13 November 1966
Last week I spoke about national development and wool. Today I want to mention those aspects of the Government policy which will be put into effect if it has your continued support. These new items of policy build on achievements that have already been made. They come under several headings.
Of course all the things which we would expect will be continued. The high level of defence expenditure is a must. There will be continued energy and initiative in matters of national development and there will be continued concern for the national welfare of the needy people in the community, but I want to pick out the particular new items which the Prime Minister has mentioned.
A Federal Ministry of Education and Science will be established. This will give full recognition on a Federal level to the importance that we place on education.
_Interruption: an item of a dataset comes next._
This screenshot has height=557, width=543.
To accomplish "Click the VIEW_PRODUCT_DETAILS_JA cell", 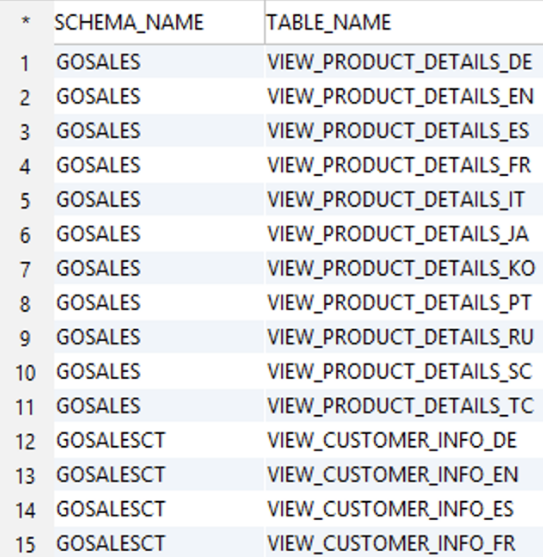I will pos(404,234).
It will assist further development for Universities and Advanced Colleges of Education and new efforts will be made to provide assistance in selected areas for secondary schools. For example, $8 million is going to be provided annually during the next three years for the construction and equipment of teaching colleges. 10% of the places in these colleges will be reserved for independent school trainees.
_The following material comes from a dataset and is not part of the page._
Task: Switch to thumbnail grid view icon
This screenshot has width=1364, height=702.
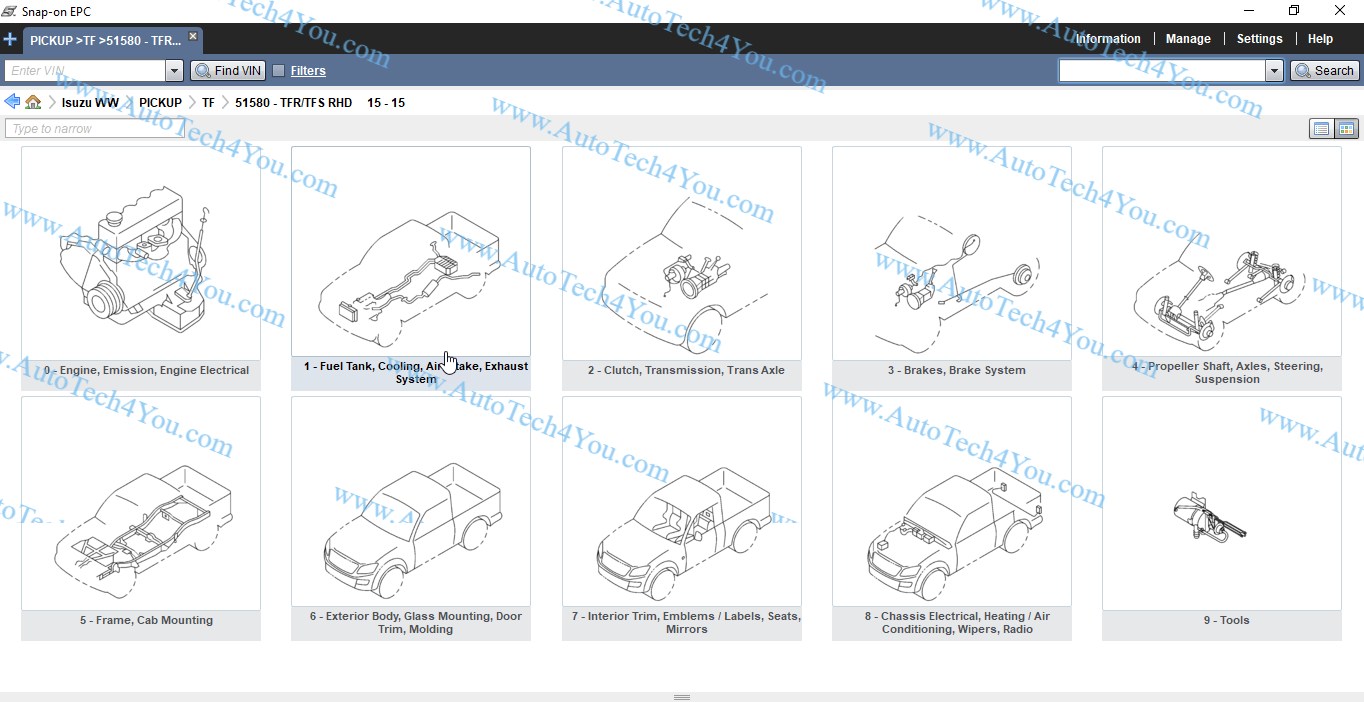Action: (1346, 129)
The annual grant which now goes for science facilities in independent schools will be doubled. We hope that this will mean that all such schools will have modern and adequate science teaching facilities within about four years.
It is worth noting that since 1963/64 the Federal Government has more than doubled its contribution to education from $74 to $156 million this year. The new measures will raise this even further.
Certain particular matters of national development were mentioned, by the Prime Minister. Up to 50 million dollars will be made available in the next five years for special water construction projects which will be put forward at the suggestion of the States and which would be additional to the normal works undertaken by the States. The schemes that would be supported from these Commonwealth funds would be selected on their merits. I mentioned, I think, last week the programs of water conservation are proceeding at a quite spectacular rate. The 7 million acre feet capacity available in 1950 has already been expanded to 2.6 million. Present projects under construction will increase this to 56 million and the new programs will add to this figure.
A new program of beef roads will be discussed with the Queensland and West Australian Governments which will cost $50 million over seven years. This is additional to programs that are already under construction and which will total about $42 million when they are completed. This will enable a further expansion of the beef industry to take place. It will help growers in remote areas to get their beef to market younger and it will add to Australian exports.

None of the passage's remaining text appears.